Cambioni’s phrase — “an asteroid revolution” — captures the mood in the field. Detection technology is improving. Deflection has been demonstrated. What remains is building the institutional muscle to connect those capabilities into a functioning planetary defense system before the next significant object shows up on the radar.
Frequently Asked Questions
Are these five asteroids already identified and tracked?
Not yet.

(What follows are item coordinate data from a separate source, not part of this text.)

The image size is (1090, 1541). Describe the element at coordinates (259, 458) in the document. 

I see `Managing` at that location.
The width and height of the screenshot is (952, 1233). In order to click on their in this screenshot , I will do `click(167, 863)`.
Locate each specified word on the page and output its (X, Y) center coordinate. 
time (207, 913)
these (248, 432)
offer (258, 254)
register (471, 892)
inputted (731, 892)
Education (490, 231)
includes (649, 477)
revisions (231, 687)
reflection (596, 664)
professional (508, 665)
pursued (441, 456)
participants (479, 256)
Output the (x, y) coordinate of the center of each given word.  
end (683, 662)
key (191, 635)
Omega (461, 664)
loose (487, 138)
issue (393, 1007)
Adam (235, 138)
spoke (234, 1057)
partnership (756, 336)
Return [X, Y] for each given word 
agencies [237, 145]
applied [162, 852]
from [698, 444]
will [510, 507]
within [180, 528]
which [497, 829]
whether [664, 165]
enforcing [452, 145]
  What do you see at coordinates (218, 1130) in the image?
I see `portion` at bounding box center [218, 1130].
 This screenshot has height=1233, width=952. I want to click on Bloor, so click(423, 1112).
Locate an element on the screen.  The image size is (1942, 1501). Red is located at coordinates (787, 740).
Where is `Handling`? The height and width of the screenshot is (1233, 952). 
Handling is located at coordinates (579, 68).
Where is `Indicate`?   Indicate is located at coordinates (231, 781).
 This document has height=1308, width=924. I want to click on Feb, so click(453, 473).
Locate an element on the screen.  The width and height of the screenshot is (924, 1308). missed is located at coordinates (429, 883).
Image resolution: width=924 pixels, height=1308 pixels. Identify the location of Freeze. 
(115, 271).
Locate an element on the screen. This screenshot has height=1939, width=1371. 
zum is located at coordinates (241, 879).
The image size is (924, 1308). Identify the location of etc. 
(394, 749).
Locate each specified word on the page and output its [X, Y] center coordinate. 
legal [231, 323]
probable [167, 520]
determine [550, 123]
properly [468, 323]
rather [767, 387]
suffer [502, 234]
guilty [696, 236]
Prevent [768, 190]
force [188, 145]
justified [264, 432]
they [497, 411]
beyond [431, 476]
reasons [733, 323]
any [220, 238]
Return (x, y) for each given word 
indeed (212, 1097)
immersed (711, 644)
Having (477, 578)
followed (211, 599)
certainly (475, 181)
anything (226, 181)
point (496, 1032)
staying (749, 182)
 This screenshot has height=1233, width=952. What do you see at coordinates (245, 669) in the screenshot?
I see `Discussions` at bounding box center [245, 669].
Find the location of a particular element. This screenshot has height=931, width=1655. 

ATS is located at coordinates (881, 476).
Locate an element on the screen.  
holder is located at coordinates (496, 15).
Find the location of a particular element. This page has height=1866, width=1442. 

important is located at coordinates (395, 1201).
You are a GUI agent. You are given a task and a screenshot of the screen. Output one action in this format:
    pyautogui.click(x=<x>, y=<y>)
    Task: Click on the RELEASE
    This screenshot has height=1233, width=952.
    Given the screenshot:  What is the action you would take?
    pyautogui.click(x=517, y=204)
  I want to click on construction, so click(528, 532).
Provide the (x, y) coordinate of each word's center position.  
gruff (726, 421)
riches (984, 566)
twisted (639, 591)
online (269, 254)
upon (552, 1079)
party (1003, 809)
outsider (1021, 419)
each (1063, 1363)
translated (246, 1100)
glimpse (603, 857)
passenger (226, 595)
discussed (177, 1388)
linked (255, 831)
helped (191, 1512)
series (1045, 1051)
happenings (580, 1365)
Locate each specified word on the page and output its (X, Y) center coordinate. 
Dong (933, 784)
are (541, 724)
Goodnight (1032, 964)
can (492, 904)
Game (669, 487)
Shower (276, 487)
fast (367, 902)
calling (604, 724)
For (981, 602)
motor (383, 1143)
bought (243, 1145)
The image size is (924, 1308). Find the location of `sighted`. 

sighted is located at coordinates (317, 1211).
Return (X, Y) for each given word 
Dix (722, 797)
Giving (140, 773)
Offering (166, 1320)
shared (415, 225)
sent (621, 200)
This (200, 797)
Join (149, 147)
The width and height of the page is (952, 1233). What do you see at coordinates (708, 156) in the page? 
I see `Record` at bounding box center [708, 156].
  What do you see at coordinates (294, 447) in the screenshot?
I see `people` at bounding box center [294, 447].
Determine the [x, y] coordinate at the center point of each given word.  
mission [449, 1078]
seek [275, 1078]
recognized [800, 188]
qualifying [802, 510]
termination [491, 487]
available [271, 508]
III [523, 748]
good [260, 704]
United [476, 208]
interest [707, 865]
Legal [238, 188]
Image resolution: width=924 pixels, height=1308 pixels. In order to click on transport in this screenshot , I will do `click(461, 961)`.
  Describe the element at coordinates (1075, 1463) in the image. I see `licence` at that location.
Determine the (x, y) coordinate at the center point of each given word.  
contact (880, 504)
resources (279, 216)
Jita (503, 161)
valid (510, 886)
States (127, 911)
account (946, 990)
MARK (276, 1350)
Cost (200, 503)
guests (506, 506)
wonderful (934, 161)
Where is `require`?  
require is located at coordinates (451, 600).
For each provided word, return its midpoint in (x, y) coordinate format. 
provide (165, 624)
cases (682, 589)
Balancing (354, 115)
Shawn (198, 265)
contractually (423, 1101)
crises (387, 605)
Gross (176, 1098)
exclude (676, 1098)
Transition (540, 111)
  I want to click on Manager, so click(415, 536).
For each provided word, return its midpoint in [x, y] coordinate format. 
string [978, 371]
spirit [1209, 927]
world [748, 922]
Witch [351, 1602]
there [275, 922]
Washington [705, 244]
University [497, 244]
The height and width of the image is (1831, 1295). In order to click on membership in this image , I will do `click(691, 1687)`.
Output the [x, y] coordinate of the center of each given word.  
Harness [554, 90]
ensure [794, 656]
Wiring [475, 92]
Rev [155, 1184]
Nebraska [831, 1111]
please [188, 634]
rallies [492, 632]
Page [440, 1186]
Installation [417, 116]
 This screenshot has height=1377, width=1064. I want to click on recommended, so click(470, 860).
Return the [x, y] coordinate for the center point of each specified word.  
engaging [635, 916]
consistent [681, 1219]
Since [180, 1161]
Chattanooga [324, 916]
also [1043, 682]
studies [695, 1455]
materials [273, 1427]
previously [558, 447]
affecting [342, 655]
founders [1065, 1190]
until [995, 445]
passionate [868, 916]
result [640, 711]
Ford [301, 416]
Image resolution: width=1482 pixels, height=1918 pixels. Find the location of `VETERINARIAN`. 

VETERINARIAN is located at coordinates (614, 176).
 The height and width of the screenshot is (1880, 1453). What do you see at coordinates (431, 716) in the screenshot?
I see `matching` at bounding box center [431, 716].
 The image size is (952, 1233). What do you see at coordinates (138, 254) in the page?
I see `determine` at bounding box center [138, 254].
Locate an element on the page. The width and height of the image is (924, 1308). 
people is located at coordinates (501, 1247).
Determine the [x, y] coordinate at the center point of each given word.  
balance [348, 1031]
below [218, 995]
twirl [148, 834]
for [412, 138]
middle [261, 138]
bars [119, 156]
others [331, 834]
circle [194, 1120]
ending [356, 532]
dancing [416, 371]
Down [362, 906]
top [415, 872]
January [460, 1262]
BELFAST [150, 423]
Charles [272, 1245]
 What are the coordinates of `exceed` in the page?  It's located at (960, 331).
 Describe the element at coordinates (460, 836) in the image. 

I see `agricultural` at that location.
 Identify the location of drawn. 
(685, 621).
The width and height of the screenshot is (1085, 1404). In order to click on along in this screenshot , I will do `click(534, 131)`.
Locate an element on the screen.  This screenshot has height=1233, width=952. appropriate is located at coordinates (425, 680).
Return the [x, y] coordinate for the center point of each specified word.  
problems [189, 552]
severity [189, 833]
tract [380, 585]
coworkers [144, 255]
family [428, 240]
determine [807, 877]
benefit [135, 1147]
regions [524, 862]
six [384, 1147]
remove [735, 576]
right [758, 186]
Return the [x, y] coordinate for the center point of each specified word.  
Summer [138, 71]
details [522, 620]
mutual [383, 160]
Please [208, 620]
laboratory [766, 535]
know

The researchers say new observations make it likely that within the next decade, scientists will identify a handful of building-sized asteroids on a path toward the Earth-Moon system sometime this century — meaning they have not all been found yet.
Would these asteroids kill people on the ground?
According to associate professor Julien de Wit, decameter-scale asteroids would “probably lead to zero direct human casualties,” though they could still cause serious disruption to space infrastructure.
What is a decameter-scale asteroid?
It refers to an asteroid roughly a few dozen to a few hundred feet across — comparable in size to a midrise building — making it far smaller than the mile-wide rocks depicted in disaster movies.
What is the biggest real-world risk from these smaller asteroids?
The researchers specifically highlight the threat to space infrastructure, including the satellites that underpin GPS, communications, weather forecasting, and financial systems.
Has any asteroid ever been successfully deflected?
What are scientists calling for to address this threat?
The research team, including Burdanov, Teague, and Cambioni, is pushing for a faster response pipeline: better detection, quicker data sharing, and stronger international coordination to identify and respond to incoming objects before it is too late.